Tubes of Fake Colgate Seized, Italians Told to Read Labels

By SOP newswire

Toothpaste scare spreads to Sicily
Siracusa - A scare involving possibly tainted toothpaste spread to Sicily on Wednesday where dozens of tubes were seized for testing. Health and hygiene police swooped on street markets and stands in and around Siracusa on the southeast coast of Sicily, confiscating batches of counterfeit Colgate toothpaste.

The tubes carried the Colgate brand but the labelling was in Turkish or other languages and not Italian, police said.

Samples were sent off for testing to see if the toothpaste contained dangerous substances.

Some 20,000 tubes of fake Colgate toothpaste were seized across the mainland on Saturday amid fears that the products could contain harmful bacteria or toxic elements such as diethylene glycol, a chemical used in antifreeze.

The Higher Health Institute (ISS) has begun testing samples of the toothpaste, which police said was produced in Asia, the Middle East, South America and Africa, and the results are expected by the end of the week.

The seizures followed toothpaste scares in Spain, the US and Canada which mainly concerned products made in China.

Meanwhile, doctors at a Palermo hospital on Wednesday sought to allay alarm over the case of a 30-year-old man who was admitted to an emergency ward earlier this week. The man complained of feeling ill after brushing his teeth with toothpaste bought at a local supermarket.

Doctors, however, diagnosed an acute allergic reaction to an anti-inflammatory drug.

Police nonetheless carried out checks at the supermarket concerned and seized 200 tubes of toothpaste, samples of which will be tested for potentially dangerous substances.

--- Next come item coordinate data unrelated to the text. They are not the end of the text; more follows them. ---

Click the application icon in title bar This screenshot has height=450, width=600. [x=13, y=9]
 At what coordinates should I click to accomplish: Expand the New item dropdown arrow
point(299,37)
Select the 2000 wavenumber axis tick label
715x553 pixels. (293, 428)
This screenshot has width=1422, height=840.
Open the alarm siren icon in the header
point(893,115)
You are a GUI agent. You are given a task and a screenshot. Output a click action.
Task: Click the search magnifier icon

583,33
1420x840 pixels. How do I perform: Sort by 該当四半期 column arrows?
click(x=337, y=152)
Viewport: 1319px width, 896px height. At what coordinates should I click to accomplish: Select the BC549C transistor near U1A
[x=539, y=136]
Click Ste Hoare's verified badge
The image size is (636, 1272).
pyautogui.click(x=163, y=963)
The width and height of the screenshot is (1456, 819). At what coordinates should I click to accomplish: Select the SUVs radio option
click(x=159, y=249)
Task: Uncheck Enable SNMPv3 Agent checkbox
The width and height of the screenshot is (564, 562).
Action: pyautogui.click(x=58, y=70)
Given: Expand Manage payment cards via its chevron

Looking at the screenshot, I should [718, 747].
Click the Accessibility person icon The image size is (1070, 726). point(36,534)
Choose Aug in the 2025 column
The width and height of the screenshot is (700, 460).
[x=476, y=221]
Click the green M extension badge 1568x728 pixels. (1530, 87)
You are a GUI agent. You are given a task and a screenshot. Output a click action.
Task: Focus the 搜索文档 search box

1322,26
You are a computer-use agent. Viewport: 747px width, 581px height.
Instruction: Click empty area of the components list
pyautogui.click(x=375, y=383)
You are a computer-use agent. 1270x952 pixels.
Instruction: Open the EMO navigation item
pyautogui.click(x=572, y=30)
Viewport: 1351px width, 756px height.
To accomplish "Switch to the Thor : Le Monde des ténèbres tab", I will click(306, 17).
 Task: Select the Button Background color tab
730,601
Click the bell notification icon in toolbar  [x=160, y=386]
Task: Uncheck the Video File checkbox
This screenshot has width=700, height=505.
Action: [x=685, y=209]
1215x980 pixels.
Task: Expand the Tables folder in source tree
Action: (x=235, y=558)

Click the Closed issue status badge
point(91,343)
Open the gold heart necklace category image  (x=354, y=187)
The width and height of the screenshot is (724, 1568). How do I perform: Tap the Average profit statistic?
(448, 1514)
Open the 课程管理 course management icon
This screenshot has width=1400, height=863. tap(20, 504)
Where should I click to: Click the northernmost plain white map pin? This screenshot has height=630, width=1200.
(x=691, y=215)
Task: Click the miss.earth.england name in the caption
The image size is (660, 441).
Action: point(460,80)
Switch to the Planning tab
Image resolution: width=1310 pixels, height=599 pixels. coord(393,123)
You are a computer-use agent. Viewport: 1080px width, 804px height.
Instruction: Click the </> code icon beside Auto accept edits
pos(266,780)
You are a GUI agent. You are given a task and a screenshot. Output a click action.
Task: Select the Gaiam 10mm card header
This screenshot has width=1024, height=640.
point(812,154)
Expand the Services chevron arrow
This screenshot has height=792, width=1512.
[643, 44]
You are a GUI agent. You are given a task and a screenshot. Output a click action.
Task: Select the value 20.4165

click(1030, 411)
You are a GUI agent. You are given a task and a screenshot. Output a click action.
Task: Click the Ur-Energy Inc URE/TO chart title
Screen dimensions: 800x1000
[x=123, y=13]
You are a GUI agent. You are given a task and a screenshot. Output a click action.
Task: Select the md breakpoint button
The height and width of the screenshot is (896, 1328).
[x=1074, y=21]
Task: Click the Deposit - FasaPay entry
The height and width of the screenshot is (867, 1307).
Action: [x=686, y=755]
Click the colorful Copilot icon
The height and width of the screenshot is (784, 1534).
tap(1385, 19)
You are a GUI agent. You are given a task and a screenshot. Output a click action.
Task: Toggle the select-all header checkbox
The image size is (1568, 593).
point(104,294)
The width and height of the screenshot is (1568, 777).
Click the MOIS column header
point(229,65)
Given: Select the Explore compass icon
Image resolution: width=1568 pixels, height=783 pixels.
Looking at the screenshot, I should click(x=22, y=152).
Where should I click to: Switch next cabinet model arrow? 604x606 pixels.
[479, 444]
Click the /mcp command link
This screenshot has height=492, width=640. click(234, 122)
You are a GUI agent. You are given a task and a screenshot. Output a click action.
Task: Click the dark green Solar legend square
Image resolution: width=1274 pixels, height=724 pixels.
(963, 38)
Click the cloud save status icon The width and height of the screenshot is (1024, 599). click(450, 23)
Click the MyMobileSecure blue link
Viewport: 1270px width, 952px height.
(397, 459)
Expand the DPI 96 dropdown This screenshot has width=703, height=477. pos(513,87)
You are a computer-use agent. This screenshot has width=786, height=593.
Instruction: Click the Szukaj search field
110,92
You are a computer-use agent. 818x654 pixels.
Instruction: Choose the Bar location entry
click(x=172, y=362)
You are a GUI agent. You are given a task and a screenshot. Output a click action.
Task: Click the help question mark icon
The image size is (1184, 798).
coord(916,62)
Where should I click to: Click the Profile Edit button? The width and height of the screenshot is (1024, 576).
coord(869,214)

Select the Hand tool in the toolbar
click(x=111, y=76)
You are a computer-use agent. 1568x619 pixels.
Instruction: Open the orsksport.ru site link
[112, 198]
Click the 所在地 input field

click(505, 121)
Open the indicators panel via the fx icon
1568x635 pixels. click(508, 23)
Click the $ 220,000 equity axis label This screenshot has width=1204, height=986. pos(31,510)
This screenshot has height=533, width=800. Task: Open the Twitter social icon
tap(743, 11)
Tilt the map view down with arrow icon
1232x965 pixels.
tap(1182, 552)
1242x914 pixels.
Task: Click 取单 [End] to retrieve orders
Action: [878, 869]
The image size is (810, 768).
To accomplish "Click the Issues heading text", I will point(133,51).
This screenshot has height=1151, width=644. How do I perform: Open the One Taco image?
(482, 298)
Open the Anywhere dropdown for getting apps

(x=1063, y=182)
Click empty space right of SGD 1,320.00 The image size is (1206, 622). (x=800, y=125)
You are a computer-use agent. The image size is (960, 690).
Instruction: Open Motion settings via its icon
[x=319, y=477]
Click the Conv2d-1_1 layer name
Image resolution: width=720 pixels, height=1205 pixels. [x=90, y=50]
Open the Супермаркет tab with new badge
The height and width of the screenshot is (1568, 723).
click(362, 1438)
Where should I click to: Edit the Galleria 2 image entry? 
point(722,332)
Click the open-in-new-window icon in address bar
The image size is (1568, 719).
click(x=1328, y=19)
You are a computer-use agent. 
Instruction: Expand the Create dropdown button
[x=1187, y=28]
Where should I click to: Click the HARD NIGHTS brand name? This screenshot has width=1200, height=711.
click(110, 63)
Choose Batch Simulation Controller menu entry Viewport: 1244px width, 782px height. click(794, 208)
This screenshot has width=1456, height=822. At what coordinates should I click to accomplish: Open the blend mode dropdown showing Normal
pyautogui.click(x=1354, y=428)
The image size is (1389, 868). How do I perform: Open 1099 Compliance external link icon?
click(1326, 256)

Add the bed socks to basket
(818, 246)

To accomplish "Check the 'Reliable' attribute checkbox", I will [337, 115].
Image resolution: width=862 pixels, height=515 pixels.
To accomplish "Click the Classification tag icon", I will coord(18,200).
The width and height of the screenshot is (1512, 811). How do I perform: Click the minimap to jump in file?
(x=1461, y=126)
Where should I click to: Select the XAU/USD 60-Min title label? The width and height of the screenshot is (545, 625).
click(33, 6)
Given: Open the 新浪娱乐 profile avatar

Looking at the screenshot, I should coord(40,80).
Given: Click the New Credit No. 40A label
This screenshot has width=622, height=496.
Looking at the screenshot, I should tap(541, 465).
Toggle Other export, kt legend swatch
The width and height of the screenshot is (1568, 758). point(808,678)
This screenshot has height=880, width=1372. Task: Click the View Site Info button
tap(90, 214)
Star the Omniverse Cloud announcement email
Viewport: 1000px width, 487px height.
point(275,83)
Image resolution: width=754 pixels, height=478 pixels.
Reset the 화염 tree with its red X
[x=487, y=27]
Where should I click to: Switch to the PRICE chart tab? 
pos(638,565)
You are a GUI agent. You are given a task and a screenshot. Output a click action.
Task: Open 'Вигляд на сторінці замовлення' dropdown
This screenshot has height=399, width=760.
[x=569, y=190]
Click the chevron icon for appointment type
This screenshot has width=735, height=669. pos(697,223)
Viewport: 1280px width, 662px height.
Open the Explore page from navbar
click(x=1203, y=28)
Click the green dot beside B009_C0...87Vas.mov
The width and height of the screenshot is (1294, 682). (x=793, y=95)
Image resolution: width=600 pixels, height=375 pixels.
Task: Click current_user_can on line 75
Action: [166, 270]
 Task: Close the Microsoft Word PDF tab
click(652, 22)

ITALIANS TOLD TO CHECK LABELS. The Health Ministry urged Italians to carefully check the labels on toothpaste products, stressing that fake ones were easy to spot because the labelling was only in foreign languages and contained evident misspellings.

Colgate issued a statement on Monday assuring consumers of the safety of its products.

"Colgate toothpaste sold on the Italian market is produced in factories situated within the European Union or Brazil. Genuine tubes of Colgate are easy to identify because the writing on the labels must include Italian and refer to Colgate-Palmolive Italian," it said.

"Colgate is in no way involved with these illegal, counterfeit activities," it added. The EU warned member states in May about the dangers of fake and possibly tainted products ending up on national markets, in particular toothpaste of Chinese origin.